As for where those refugees go and who gets to decide, that’s now up in the air.
The Trump administration wants the decision to be a local one. In September, he rolled out an executive order requiring state and local governments to opt in to continue receiving refugees.
But a new national survey from APM Research Lab and America Amplified reveals a plurality of Americans say the federal government should be in charge.
With the ultimate decision tied up in federal court, a vast majority of states have opted in.
Georgia Governor Brian Kemp remains one of only seven governors who hasn’t. For a state that ranks among the top 10 for refugee resettlement, Kemp’s silence is noteworthy.
To get a sense of how refugee resettlement has played out in communities most impacted, I visited Clarkston, Georgia.
Between 2015 and 2019, according to APM Research,the small Atlanta suburb of about 13,000 residents ranked first in the nation for resettling the highest number of refugees per capita (among cities resettling 100 or more refugees per year). The distinction has earned Clarkston the nickname “Ellis Island of the South.”
Some 40,000 refugees have come through Georgia over the past three decades, and for most, Clarkston was the first stop.
With affordable multi-family housing, left vacant by white flight, and access to public transportation into Atlanta, federal resettlement agencies took notice.
Refugees constitute roughly half the local population, representing at least 60 nationalities. It’s a tiny town, 2 square miles tops, so you can really see the impact — in the people walking down the streets wearing hijabs and traditional African garb, and in the shopping centers where a Vietnamese gift shop neighbors an Eritrean cafe.Here are some of the people I met.
Bill Mehlinger
After buying Clarkston’s Thriftown market in the '90s, Mehlinger thought he could run it like a typical American grocery store. He nearly went bankrupt.
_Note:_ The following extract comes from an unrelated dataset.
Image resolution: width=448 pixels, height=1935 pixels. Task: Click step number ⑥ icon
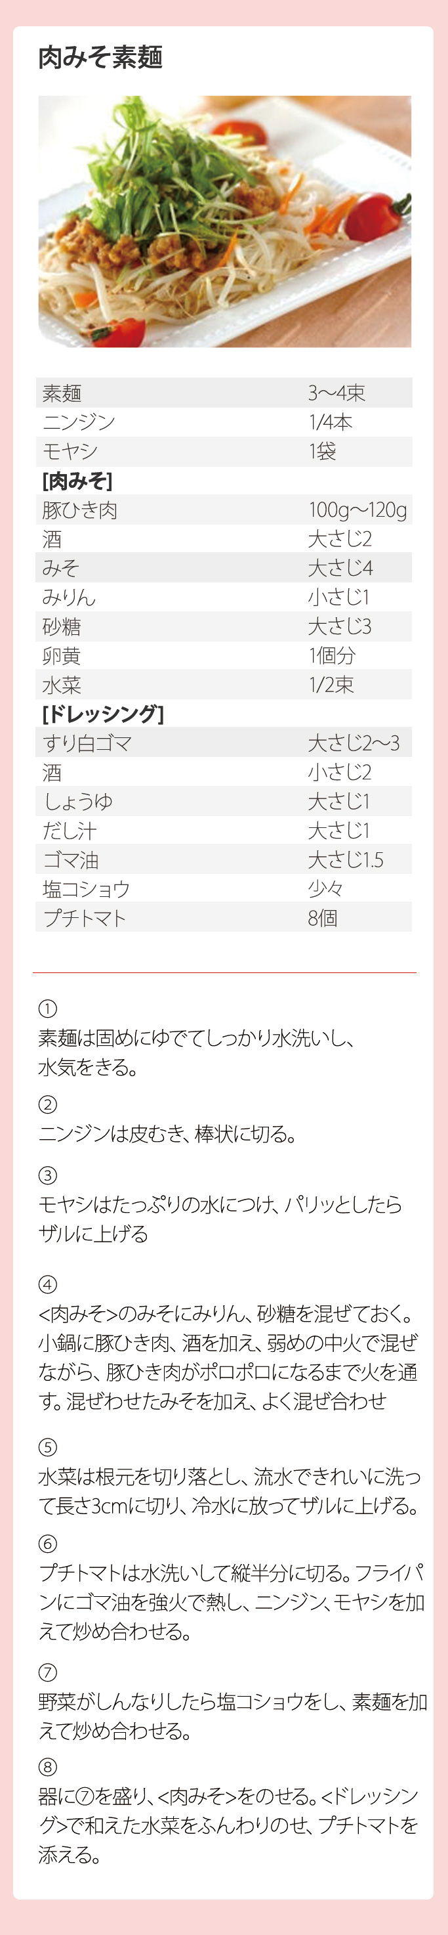(x=47, y=1543)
Then, he hired a cashier from Vietnam, and she helped him find products her family wanted to buy. Now his shelves are full of products from around the world.
Mehlinger says it was a difficult but necessary adjustment many of his neighbors were unwilling to make.
Edna Soliman
Soliman is an immigrant from Pampanga in the Philippines. She works at Refuge Coffee Co., where she’s going through a job training program to help her build skills for her next job.
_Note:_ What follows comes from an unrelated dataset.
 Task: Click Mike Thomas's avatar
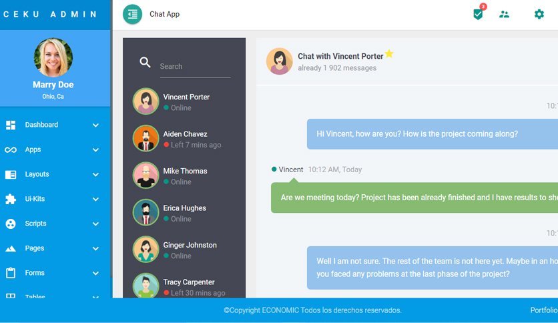pyautogui.click(x=146, y=176)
The nonprofit employs and trains refugees and immigrants like Soliman, and serves as a popular watering hole in the small town. Soliman says Refuge Coffee helped her settle in to her new community.
Sushma Barakoti
After immigrating to the U.S. nearly 20 years ago, Barakoti now runs the Refugee Women’s Network in Atlanta. She works with many refugees in Clarkston and says the challenge is tackling unease and the fear of the unknown — not just for longtime residents resistant to change, but also for newcomers.
Amina Osman
In 1998, during the civil war in Somalia, Osman’s home came under attack. She watched as her husband and all of her children were gunned down.
She survived, and recovered from a coma in a hospital in Burundi before she was sent to the U.S. in 2009. That year, Clarkston saw its local population jump about 60 percent to the roughly 13,000 residents it holds now, according to census data.
It was not easy. But now, the 91-year-old is known around town as Mama Clarkston.
James McNeely
McNeely has been in the Atlanta area for nearly 40 years, and has watched towns like Clarkston transform from the “small closed Southern community” it once was. He says he has friends who feel uncomfortable with the influx of refugees, but struggles to understand their concerns.